How do you compress an action of a humanoid to an integer id in range [0, 1000]?

1x-technologies / 1xgpt

world modeling challenge for humanoid robots

Apache License 2.0

359 stars 30 forks source link

How do you compress an action of a humanoid to an integer id in range [0, 1000]? #4

Closed StarCycle closed 4 months ago

StarCycle commented 4 months ago

Hello,

I check the vector quantinized actions in the dataset. Surprisingly, an action is quantinized to only an integer id in range [0, 1000]. The compression ratio is quite high since a humanoid has so many joints...

How do you quantinized the actions? Do you train an action encoder-decoder like DeepMind's Genie (so the action in dataset is only a latent action and has no relation with real actions of humanoid joints)?

Best, StarCycle

kev-zhao commented 4 months ago

Hello StarCycle,

Our current method of quantizing actions is simply an autoencoder with FSQ applied to the latent space. We are discretizing the actual humanoid actions, not learning latent actions like GENIE. We are considering releasing the raw actions and should have more information within 2 weeks.

StarCycle commented 4 months ago

Hi @kev-zhao,

I see. But quantizing float number actions of so many joints to a singe integer between 0 and 1000 still sounds crazy...

Just curious: is it possible to train humanoid policy whose output is the latent action (i.e., the integer id), and then recover this latent action to continuous actions? What's the success rate of this policy?

A similar research is vqbet. It does compress the action but also predicts continuous number directly.

Looking forward to your response!

Guitaricet commented 4 months ago

I believe we don't use all joints for these actions, but a (relatively large) subset that is enough for both manipulation and navigation tasks. Plus, not all of the possible combinations of values are 1) physically possible 2) useful 3) present in the data, which makes the compression to 1000 values more realistic. We are looking at alternative quantizers though.

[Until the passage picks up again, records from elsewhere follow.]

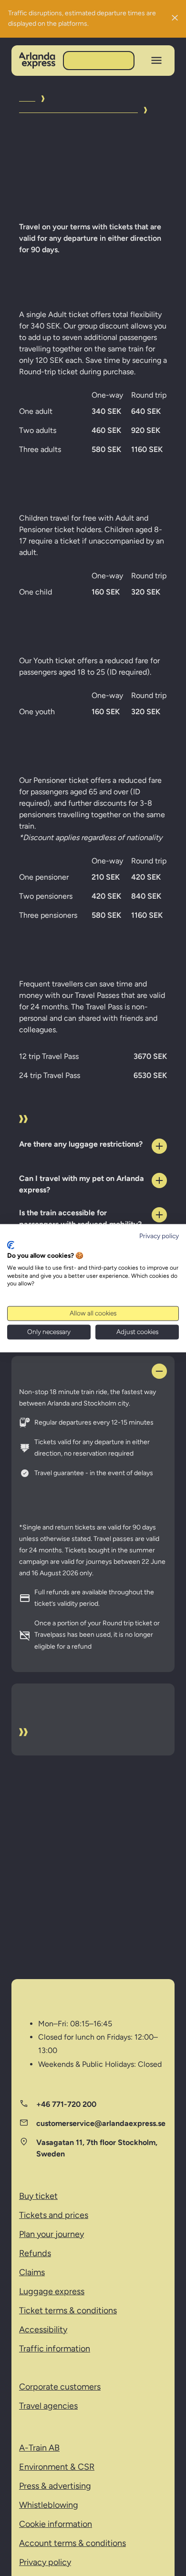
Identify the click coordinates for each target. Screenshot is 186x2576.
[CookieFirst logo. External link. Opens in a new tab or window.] (10, 1245)
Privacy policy (159, 1236)
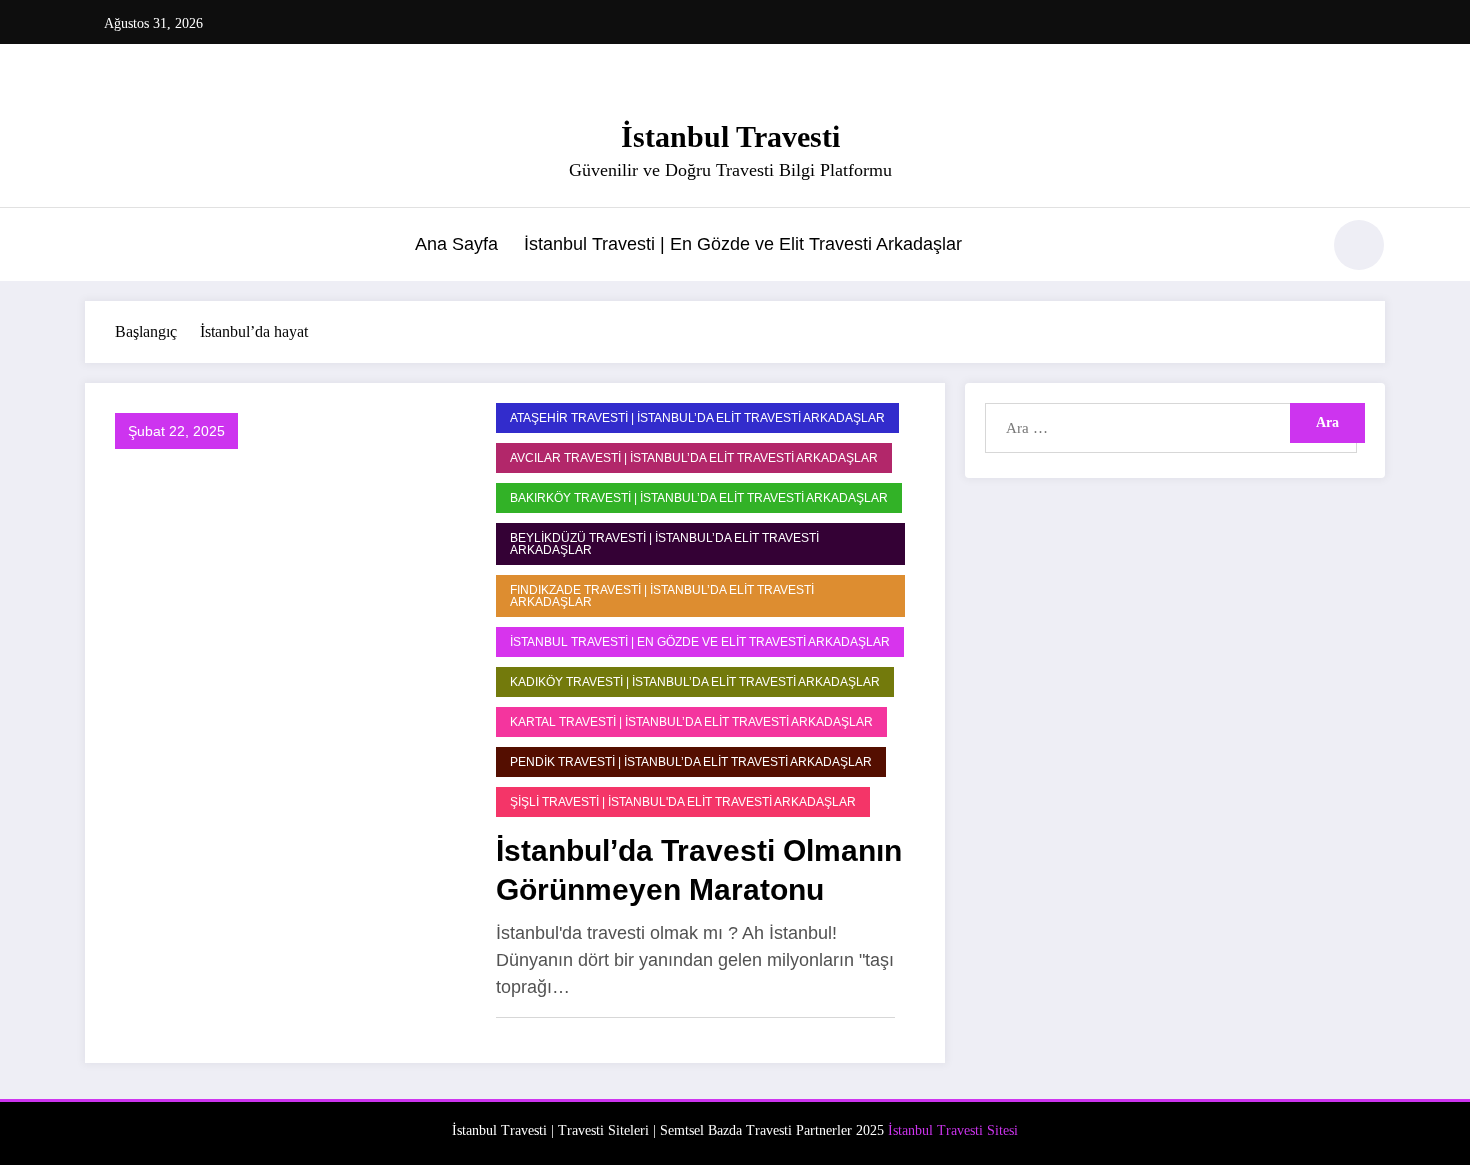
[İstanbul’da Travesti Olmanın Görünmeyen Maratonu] (285, 721)
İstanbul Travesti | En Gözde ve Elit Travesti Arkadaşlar (743, 244)
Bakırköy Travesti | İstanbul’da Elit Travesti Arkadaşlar (699, 498)
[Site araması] (1294, 248)
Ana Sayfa (456, 244)
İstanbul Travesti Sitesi (953, 1130)
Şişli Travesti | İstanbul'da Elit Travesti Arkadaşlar (683, 802)
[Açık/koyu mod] (1359, 245)
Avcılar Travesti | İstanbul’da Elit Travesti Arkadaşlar (694, 458)
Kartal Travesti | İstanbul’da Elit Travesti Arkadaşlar (691, 722)
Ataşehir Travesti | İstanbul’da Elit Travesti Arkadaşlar (697, 418)
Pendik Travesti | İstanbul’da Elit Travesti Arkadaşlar (691, 762)
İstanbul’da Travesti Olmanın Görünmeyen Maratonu (699, 870)
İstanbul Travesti (730, 136)
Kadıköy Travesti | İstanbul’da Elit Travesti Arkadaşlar (695, 682)
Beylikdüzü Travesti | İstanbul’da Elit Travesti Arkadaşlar (664, 544)
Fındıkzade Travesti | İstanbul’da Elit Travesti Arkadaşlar (662, 596)
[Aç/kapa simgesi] (100, 247)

StarCycle commented 4 months ago

So some joint angles decoded from the action id may be not physical possible. That makes a lot of sense.

Would you like to compress joints to multiple integer ids, instead of a single one. And also use such action representation to train robotics policy?

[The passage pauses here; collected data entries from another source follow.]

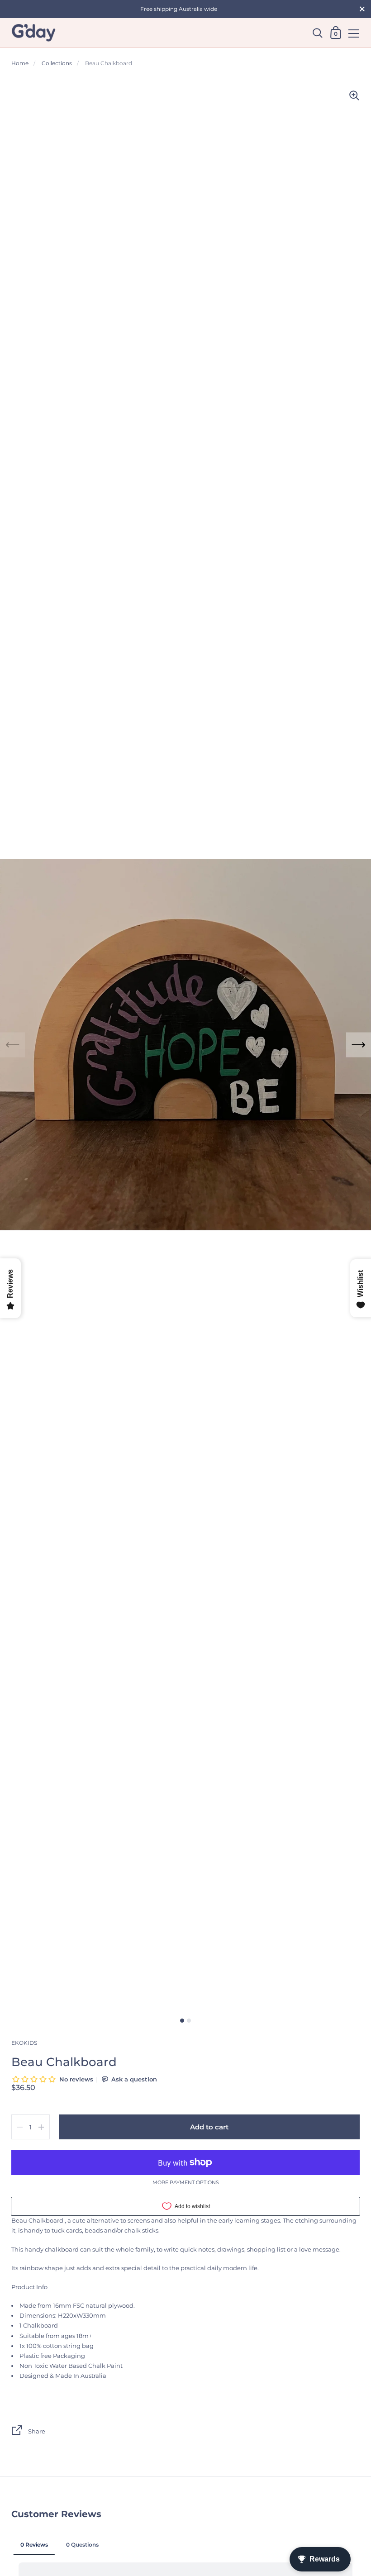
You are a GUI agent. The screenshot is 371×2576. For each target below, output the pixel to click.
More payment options (185, 2183)
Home (20, 63)
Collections (57, 63)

StarCycle commented 4 months ago

Hello @Guitaricet @kev-zhao @ericjang ,

Would you like to try this as a new action tokenizer?

Guitaricet commented 4 months ago

Thank you for a reference! I believe the biggest difference here is that they use VQ-VAE instead of SFQ? I can take a deeper look, but I think SFQ should be similar quality as VQ-VAE, but much easier to train. At least this is the promise of the SFQ paper

StarCycle commented 4 months ago

Hi @Guitaricet,

I agree. I do like codebook-free algorithms like FSQ!

For SAQ, the core idea is to use state-conditioned action encoder and decoder which may compresses the actions better. Looking forward to your results!

─=≡Σ((( つ•̀ω•́)つ

ericjang commented 4 months ago

Thanks @StarCycle - we are releasing raw action data in the v1.0 release, so you can experiment a bit with the tokenization yourself. We've removed our own action tokens for now because we're not confident they are high quality enough (experiments on real robots suggest they are not great).